A quantitative content analysis by political scientist Oana Crusmac found that women contributing to the "Women Against Feminism" blog typically believe that feminists hate men, that feminism destroys traditional gender roles and thus undermines traditional family structures, that feminists want special privileges for women, and that feminism encourages a lack of personal accountability. traditional gender roles are destroyed and it doesn't consider the "traditional family," feminism does not mean equality, and that women need others to solve their own problems.

==Reception==
As of 19 August 2014, the campaign's Facebook page had garnered 21,000 likes.

In an op-ed for The Globe and Mail, journalist Margaret Wente writes that she supports Women Against Feminism, saying she believes modern feminism has become a belief system that presents a distorted view of reality based on misandry and victim-culture, and that she questions the existence of rape culture.

A commentator for Time magazine writes: "Most of the posts include some reiteration of the central misunderstanding about feminism, that a core belief of feminism involves hating men." A commentator for The Irish Independent says that "being anti-feminism is like being pro-apartheid, or a big fan of social injustice, but no one would think it's cute to hold up a sign saying that". Independent researcher Mackenzie Cockerill states that "[a] global culture of misogyny is growing and flourishing thanks to the internet and its unprecedented potential for connecting people and their ideas."

Commenting on the campaign, Anette Borchorst, professor and researcher in sex and gender in the Department of Political Science, Aalborg University, stated that "there have always been disagreements and debates within feminism and those debates help to advance the movement." She added that, "Feminism has always generated debate among women and it is difficult to imagine a feminist world-view that everyone can agree on."

Beulah Maud Devaney's September 2015 column on openDemocracy compares Women Against Feminism to the history of women's opposition to feminism dating back to the late 1700s, suggesting that a modern anti-feminist campaign will be just as ineffective in combating the feminist movement as preceding efforts.
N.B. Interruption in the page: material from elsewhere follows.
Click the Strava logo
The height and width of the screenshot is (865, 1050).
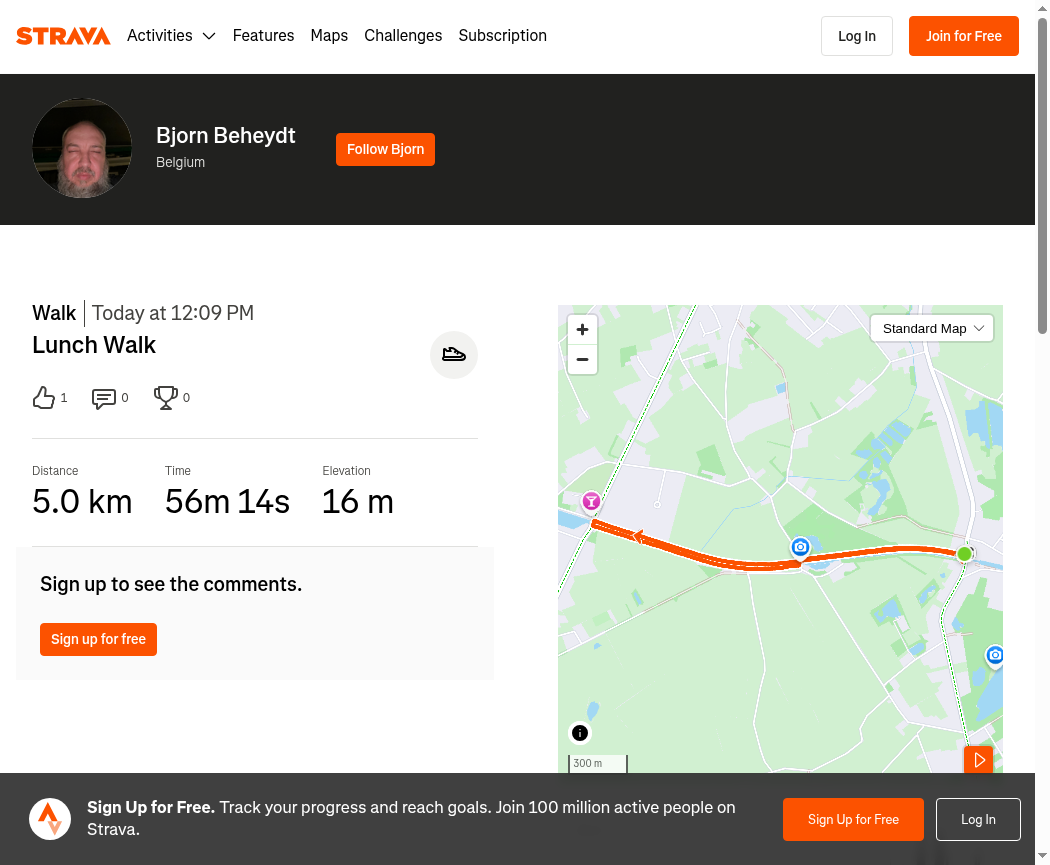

Devaney asserts that Women Against Feminism mainly represents the view of privileged women who want to maintain the status quo and are, thus, deliberately misrepresenting what feminism stands for. According to Devaney, "As intersectional feminism becomes more popular it is, sadly, to be expected that some white, straight, cis first world women will see the emphasis on their own privilege as an attack. In a similar way feminist calls for a more inclusive beauty standard and appreciation of multiple body types can be read as an attempt to undermine the received wisdom that 'skinny white girl' is the ideal aesthetic." Devaney adds that Women Against Feminism has failed to stem public support for the feminist agenda, that its influence is minor, and that its arguments are "easy to dismiss." Devaney concludes, however, that the anti-feminism it represents deserves closer examination.

In October 2015, Angela Epstein mentioned the blog in an editorial criticizing feminists for being unpleasant to women who disagree with them. Epstein argues that feminists have lost their cause and are fighting unnecessary battles and overplaying issues such as women's "self-imposed glass ceiling". Recounting her experience of receiving insulting messages after sharing her stance on modern feminism with BBC News, she states, "I don't expect all women to agree with me. But there are many who do. Look no further than the proliferation of websites such as Women Against Feminism."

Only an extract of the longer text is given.